In HGSOC cells, pharmacologically or genetically silenced for CCDC6, and upon treatment with different concentrations of olaparib, as indicated, the cytotoxic drug effects were quantified by a cell viability assay upon overexpression of myc-CCDC6WT (wild type), CCDC6T427A, CCDC6 T427D or empty vector (EV), as control (Fig. 6A). The olaparib sensitivity observed in the OVCAR3 stably silenced for CCDC6, and transiently transfected with the EV, (IC50: 1.90 μM ± 0.45), decreased following the transient transfection of myc-CCDC6WT (IC50: 3.37 μM ± 0.23) and myc-CCDC6T427A (IC50: 3.08 μM ± 0.20) plasmids; this data suggests that the T427A mutant, as well as the wild type protein, maintains the ability to interact with PP4c and to inhibit its phosphatase activity toward histone H2AX [29]. However, even after forced expression of the CCDC6T427D mutant, OVCAR3 remains sensitive to olaparib whether treated with the USP7i P5091 or stably silenced for CCDC6, indicating that this mutant is unable to engage with PP4c phosphatase (Fig. 6A, B). As seen in the western blot analysis, this causes an increase in PP4c activity and a corresponding decrease in histone H2AX phosphorylation, which reproduces the CCDC6 deletion phenotype (Fig. 6C). γH2AX levels were assessed in olaparib-treated (1 μM) or untreated CCDC6-silenced ovarian cancer cells by western blot. This analysis revealed lower γH2AX levels in cells overexpressing the T427D mutant with respect to those expressing the T427A mutant or the wild type CCDC6 protein (Fig. 6C, Additional File 11: Figure S8).

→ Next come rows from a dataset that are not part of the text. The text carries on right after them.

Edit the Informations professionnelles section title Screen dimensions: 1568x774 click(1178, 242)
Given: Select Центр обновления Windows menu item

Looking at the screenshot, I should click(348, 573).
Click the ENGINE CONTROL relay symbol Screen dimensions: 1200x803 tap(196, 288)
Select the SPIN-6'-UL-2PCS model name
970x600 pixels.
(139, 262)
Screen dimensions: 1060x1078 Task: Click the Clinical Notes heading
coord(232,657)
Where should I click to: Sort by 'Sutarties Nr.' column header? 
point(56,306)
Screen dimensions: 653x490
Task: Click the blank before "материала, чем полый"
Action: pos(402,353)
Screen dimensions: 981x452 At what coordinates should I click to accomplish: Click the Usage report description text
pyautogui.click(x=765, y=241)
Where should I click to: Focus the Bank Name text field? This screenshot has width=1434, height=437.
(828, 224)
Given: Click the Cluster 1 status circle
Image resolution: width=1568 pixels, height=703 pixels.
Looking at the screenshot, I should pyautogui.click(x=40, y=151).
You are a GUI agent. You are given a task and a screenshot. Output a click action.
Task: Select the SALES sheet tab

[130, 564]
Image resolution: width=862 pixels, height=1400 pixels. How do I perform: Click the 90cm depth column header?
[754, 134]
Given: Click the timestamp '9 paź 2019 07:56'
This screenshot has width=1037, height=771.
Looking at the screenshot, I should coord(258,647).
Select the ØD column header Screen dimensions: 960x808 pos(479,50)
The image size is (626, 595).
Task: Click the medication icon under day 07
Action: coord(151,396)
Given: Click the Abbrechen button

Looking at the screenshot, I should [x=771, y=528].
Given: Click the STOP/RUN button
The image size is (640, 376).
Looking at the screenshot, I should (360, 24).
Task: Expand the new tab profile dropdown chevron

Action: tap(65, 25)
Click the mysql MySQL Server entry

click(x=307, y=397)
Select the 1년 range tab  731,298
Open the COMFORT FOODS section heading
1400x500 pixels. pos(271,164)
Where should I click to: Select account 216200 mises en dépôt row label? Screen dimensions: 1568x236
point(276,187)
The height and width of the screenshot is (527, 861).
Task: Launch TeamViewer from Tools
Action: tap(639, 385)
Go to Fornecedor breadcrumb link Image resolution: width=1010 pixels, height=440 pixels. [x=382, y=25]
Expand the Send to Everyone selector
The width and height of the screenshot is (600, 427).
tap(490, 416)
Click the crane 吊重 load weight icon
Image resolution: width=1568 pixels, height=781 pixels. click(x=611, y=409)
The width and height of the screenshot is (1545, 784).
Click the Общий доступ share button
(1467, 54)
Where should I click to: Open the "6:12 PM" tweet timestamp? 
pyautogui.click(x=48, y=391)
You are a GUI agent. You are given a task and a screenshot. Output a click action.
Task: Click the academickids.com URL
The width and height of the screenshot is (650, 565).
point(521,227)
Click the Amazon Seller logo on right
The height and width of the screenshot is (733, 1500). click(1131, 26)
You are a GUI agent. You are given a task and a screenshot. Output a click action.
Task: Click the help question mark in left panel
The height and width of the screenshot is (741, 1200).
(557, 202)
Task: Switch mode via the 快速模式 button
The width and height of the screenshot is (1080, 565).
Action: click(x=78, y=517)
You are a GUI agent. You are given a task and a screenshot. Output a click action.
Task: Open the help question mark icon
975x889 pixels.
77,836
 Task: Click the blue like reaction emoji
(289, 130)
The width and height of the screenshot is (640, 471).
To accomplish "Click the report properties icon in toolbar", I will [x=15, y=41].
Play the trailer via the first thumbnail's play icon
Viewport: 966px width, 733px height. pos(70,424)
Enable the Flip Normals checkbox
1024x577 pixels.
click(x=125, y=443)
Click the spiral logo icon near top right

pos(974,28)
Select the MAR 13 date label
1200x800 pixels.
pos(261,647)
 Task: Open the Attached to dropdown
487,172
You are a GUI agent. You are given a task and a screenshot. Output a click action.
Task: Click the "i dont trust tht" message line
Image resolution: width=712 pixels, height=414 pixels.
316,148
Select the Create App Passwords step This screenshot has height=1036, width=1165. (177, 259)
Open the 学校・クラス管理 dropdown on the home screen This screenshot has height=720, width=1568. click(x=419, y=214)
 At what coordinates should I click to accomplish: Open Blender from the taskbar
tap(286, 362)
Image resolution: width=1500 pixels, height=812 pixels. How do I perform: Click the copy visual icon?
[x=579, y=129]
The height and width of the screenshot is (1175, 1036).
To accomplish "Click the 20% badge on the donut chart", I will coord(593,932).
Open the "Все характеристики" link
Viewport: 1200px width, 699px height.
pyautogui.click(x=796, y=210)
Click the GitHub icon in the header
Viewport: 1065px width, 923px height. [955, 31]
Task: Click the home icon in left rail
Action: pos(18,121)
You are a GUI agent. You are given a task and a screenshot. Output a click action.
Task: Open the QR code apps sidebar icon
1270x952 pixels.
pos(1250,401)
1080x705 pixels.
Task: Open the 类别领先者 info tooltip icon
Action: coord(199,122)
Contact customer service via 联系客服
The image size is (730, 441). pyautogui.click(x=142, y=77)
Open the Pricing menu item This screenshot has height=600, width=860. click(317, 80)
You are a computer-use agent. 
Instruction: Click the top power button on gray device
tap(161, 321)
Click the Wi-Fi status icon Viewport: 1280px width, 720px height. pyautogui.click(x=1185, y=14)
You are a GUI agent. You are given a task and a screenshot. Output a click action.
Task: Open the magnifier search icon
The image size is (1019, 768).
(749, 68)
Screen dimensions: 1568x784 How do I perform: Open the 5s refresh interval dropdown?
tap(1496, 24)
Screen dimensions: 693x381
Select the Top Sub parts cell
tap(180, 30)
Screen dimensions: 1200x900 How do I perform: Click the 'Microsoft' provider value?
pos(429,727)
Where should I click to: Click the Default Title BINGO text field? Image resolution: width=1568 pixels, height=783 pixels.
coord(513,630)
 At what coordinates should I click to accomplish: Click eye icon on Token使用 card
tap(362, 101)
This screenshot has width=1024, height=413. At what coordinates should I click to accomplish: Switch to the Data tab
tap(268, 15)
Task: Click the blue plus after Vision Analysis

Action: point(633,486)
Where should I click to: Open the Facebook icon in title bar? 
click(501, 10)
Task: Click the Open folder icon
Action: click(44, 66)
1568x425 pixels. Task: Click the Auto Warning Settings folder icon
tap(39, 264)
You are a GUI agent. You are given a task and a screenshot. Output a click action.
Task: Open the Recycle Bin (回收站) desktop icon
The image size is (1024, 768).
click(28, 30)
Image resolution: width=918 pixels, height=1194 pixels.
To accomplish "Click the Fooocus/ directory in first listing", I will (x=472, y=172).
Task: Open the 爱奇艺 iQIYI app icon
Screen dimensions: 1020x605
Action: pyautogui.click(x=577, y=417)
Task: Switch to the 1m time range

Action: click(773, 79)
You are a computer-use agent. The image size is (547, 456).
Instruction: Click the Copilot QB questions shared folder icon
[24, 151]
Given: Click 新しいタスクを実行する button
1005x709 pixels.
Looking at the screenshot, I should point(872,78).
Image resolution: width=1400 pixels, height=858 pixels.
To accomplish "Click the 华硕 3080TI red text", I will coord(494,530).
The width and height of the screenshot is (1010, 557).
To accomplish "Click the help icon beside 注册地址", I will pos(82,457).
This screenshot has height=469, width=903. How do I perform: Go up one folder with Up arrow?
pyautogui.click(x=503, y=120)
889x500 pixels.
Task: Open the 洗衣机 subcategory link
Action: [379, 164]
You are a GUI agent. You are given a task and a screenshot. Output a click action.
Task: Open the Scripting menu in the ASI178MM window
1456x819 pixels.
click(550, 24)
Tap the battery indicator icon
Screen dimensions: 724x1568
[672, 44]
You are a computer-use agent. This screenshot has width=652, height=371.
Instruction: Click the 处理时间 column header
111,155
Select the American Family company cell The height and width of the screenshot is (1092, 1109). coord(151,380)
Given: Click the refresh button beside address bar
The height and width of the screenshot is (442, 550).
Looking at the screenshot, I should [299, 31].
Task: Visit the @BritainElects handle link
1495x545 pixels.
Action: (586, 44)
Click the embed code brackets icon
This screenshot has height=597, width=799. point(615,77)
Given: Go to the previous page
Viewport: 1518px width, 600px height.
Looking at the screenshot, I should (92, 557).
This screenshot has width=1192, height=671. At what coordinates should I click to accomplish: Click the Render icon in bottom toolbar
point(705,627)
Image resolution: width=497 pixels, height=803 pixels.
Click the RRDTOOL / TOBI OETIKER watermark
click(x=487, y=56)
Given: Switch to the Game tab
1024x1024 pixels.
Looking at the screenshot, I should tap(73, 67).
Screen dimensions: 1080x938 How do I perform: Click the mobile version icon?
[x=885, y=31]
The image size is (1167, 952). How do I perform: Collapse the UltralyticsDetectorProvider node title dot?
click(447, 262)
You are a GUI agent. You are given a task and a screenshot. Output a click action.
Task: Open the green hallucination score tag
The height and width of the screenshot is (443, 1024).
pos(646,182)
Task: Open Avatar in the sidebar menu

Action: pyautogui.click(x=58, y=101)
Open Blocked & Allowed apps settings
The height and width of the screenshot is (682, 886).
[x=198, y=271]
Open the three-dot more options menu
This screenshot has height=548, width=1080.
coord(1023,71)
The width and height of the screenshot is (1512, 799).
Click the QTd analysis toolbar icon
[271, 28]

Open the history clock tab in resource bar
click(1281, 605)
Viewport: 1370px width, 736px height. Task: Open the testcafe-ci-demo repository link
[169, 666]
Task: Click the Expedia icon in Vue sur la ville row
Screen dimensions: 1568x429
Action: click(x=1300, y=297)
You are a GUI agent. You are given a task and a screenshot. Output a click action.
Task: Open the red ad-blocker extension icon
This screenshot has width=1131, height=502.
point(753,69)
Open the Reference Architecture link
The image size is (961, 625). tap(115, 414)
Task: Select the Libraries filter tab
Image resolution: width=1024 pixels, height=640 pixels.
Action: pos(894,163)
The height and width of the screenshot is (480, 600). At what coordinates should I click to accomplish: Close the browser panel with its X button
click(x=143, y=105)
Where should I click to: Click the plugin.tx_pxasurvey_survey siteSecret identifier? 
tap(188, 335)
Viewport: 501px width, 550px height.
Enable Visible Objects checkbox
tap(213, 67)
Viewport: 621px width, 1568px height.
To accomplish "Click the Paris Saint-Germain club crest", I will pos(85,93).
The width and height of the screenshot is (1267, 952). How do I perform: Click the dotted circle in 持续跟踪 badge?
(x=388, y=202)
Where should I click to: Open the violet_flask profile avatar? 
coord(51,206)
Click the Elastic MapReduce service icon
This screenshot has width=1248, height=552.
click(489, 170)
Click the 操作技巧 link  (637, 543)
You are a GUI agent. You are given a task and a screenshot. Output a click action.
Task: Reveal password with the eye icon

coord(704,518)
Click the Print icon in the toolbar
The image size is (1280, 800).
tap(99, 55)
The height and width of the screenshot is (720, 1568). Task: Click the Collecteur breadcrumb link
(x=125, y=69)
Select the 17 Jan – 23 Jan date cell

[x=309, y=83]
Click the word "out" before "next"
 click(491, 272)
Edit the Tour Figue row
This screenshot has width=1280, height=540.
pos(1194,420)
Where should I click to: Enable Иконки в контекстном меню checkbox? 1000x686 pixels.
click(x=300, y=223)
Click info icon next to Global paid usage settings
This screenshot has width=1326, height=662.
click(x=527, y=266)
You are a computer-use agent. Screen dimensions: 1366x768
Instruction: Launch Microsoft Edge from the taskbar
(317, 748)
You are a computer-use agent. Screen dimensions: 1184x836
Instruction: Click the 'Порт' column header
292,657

In addition, the suppression of the regulatory component PP4R3α hampered the rescue of the CCDC6 wild type or CCDC6T427A mutant plasmids overexpression, as measured by cell survival experiments, upon olaparib treatment, by blocking the CCDC6-PP4 interaction through the FxxP motif (Fig. 6D, E).
According to our findings, the PP4 complex activity, which is made up of the catalytic subunit PP4c and the regulatory subunit 3α, (PP4R3α,), is necessary for the CCDC6-dependent BRCA-ness status.